Le Stade de Reims finit bien sa prépa

Football — par Julien Lampin, le 4 août 2018 (22:56)

En concluant son dernier match de préparation par une victoire contre Dijon (2-1), le Stade de Reims s’est mis en ordre de bataille avant de se lancer dans le grand bain de la Ligue 1 la semaine prochaine à Nice. La grande répétition est globalement réussie.

La saison est nouvelle, les enjeux aussi, et quelques nouvelles têtes ont remplacé quelques unes disparues. C’est ainsi le quotidien dans le sport de haut-niveau. Mais dans la continuité de l’historique saison réalisée en Ligue, peu de choses ont changé dans la vie du groupe. Il suffisait de vivre la présentation de l’effectif devant les environs 2000 abonnés présents à Delaune pour le constater. Sourires, chambrages, accolades… La cohésion chère à David Guion semble avoir survécu à l’intersaison. Une entente constatée aussi sur le terrain ce samedi contre Dijon à l’occasion de l’ultime match de préparation avant l’entame de la nouvelle saison de Ligue 1. Car si la coutume qu’on ne retienne pas grand chose des matchs amicaux, nombreux enseignements pourront être tirés de la victoire contre le 11e du dernier championnat.

Il était d’abord écrit que les difficultés défensives aperçues depuis le début de la préparation se sont une fois de plus confirmées. Dès la 4e minute en effet, un cafouillage dans la surface profitait à Wesley Saïd dont la frappe croisée venue du côté gauche trompait déjà Nicolas Lemaître. Une entame de match « dommageable » pour David Guion qui confirmait par ailleurs chercher un remplaçant à Julian Jeanvier récemment parti à Brentford. La suite sera bien meilleure, même si les coups de pied arrêtés demeuraient dangereux. Mieux l’arrière-garde, malgré quelques alertes et une légère domination dijonnaise en seconde période, a fait bloc pour ne pas encaisser de nouveau but. « Une réaction tout en calme et lucidité » pour une retrouver une solidité au meilleur moment, à une semaine de la reprise.
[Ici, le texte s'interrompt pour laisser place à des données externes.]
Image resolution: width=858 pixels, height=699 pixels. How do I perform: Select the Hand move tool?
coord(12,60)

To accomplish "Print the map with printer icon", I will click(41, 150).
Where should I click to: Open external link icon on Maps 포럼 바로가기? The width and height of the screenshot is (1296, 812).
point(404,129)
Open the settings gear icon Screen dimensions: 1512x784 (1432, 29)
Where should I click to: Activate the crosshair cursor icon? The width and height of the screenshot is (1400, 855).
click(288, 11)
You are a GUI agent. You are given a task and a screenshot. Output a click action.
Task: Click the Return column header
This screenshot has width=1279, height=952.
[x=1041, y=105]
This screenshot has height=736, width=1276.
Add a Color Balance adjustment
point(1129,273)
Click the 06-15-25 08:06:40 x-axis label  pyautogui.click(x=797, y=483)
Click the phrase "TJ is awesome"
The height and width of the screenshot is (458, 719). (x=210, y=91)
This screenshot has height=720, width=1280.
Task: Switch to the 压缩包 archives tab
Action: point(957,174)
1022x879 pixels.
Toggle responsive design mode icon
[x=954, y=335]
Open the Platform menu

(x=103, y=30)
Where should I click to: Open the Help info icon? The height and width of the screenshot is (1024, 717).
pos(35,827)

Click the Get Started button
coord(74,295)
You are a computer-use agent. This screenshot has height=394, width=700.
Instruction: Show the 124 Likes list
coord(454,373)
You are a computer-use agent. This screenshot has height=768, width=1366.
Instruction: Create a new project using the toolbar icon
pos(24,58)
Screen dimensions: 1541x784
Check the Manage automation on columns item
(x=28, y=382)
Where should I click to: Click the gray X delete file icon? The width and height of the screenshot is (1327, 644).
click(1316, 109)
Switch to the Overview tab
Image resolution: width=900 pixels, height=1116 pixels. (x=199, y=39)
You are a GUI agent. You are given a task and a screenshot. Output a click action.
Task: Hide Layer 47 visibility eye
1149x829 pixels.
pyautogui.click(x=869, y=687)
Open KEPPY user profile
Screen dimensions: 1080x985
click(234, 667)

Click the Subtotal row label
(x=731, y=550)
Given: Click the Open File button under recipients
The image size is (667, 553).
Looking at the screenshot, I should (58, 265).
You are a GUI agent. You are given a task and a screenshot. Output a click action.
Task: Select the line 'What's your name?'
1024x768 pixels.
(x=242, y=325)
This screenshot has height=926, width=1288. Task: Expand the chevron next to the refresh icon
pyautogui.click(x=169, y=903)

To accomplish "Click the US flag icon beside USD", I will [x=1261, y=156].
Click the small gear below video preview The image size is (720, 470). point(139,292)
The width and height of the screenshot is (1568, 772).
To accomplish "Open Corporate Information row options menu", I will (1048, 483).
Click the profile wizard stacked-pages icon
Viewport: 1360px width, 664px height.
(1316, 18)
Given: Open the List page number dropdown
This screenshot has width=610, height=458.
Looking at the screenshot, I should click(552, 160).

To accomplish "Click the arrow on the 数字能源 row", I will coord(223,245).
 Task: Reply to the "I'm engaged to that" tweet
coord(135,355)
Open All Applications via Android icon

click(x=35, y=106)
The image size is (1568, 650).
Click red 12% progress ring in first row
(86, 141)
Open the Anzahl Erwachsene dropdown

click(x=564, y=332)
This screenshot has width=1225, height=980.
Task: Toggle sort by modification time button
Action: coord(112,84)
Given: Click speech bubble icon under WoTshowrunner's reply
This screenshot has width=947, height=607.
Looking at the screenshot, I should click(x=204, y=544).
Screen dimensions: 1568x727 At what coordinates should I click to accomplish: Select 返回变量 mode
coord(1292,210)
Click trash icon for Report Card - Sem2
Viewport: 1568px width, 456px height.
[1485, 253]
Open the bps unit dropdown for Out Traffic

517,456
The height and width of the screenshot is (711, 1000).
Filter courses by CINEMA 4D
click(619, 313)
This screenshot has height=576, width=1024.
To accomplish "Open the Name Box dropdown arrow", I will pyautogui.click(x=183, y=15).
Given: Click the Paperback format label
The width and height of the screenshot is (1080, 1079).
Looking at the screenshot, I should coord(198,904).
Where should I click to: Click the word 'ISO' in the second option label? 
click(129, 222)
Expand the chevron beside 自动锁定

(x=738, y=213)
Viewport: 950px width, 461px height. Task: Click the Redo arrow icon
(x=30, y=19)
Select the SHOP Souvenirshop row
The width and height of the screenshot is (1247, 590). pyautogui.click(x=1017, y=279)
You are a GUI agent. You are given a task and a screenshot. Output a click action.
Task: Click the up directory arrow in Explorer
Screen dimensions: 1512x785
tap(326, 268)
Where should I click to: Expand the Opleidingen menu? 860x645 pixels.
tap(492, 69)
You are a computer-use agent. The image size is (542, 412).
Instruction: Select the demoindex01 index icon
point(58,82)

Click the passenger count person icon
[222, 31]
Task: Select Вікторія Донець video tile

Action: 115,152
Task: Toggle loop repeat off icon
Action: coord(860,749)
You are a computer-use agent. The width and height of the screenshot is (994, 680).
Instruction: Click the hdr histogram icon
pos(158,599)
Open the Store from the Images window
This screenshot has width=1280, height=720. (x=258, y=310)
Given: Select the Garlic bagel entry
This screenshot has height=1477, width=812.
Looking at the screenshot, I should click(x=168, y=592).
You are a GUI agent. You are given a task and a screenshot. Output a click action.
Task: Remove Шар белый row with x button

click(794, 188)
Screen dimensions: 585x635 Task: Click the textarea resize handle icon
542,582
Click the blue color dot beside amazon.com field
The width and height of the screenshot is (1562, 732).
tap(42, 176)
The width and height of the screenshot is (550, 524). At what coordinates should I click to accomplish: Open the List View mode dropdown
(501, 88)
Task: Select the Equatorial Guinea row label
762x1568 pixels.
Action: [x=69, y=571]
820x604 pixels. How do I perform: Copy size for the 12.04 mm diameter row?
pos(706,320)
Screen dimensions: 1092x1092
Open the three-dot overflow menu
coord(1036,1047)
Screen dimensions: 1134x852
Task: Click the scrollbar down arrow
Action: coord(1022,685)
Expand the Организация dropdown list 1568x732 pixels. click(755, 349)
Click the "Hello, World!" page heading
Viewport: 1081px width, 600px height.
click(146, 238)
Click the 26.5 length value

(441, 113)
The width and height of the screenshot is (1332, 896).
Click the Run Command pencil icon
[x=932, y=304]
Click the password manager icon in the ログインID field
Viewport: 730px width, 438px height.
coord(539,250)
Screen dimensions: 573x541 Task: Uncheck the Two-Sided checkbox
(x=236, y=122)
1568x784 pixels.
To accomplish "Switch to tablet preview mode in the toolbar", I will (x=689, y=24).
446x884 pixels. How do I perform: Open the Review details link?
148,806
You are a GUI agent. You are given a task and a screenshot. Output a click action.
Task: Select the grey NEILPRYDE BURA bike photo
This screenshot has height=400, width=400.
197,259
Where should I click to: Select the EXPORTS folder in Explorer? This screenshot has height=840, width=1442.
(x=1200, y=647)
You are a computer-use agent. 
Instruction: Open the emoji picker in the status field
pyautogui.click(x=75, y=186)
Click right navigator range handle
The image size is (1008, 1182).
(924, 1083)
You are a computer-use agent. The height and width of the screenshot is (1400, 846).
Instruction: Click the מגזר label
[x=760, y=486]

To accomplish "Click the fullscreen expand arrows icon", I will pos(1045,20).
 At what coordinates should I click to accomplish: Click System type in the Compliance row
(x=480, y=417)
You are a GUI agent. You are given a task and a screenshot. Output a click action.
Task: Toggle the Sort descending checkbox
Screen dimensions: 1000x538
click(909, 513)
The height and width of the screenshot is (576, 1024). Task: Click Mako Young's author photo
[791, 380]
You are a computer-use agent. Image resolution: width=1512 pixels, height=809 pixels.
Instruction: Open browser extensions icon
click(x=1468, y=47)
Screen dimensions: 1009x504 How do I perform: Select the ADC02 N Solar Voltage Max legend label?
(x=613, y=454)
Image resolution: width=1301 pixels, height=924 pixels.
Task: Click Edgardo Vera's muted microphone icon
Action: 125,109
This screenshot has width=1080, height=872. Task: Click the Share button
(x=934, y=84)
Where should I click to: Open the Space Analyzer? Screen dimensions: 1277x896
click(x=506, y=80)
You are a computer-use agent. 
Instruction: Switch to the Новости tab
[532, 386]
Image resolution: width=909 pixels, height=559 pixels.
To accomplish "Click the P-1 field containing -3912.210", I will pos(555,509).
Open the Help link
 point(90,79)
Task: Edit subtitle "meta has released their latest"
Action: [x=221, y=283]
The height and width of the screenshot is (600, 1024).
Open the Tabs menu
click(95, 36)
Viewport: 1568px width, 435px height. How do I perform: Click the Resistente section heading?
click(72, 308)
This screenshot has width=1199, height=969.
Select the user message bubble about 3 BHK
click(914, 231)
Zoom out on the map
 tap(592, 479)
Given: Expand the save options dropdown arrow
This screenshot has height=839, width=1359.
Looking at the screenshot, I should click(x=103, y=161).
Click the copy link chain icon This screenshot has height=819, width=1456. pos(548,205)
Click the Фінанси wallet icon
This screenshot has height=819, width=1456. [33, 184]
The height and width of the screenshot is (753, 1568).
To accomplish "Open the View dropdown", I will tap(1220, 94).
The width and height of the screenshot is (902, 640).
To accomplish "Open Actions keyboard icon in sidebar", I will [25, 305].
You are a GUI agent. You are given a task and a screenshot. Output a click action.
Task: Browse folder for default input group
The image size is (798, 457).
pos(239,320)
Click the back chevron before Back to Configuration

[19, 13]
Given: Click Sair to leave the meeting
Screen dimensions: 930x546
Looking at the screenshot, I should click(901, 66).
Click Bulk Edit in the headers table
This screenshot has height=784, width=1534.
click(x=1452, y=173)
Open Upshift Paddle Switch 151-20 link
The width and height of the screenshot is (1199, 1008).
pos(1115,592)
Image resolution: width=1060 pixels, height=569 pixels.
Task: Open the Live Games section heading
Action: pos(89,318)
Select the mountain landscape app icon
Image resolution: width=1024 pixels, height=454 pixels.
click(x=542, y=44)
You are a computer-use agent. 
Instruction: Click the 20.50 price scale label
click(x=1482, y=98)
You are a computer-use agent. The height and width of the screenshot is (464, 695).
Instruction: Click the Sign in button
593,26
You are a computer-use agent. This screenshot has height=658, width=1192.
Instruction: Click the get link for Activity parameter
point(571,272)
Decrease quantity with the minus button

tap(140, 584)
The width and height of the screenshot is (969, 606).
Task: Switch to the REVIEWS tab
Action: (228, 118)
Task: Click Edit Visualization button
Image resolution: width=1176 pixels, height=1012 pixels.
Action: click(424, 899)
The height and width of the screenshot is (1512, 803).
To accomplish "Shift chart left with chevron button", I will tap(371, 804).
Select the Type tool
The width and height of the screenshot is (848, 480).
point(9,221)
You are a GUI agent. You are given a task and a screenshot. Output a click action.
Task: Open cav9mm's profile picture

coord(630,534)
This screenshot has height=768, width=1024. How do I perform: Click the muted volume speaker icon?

Chavarria déjà au top, l’aile gauche séduisante

Si la défense resserrait les boulons, l’attaque rémoise, elle, tentait de faire sauter ceux adverses. Avec réussite, là aussi. Avec un Marvin Martin en jambes derrière le duo Chavarria – Oudin, la défense dijonnaise a plusieurs fois été déséquilibrée, bien aidée aussi par un côté gauche marnais remuant. Les efforts d’un Moussa Doumbia déboussolant et pas avare d’efforts furent vite complémentaires avec l’activité de Ghislain Konan dont les montées ont été plusieurs fois précieuses. Si les nouveaux se faisaient remarquer, c’est pourtant l’axe Oudin – Chavarria qui faisait d’abord la différence. Idéalement lancé par le premier, l’Argentin se présentait face au portier dijonnais. Taclé par Coulibaly, l’attaquant rouge et blanc s’écroulait et obtenait le droit de tirer un penalty, vite transformé.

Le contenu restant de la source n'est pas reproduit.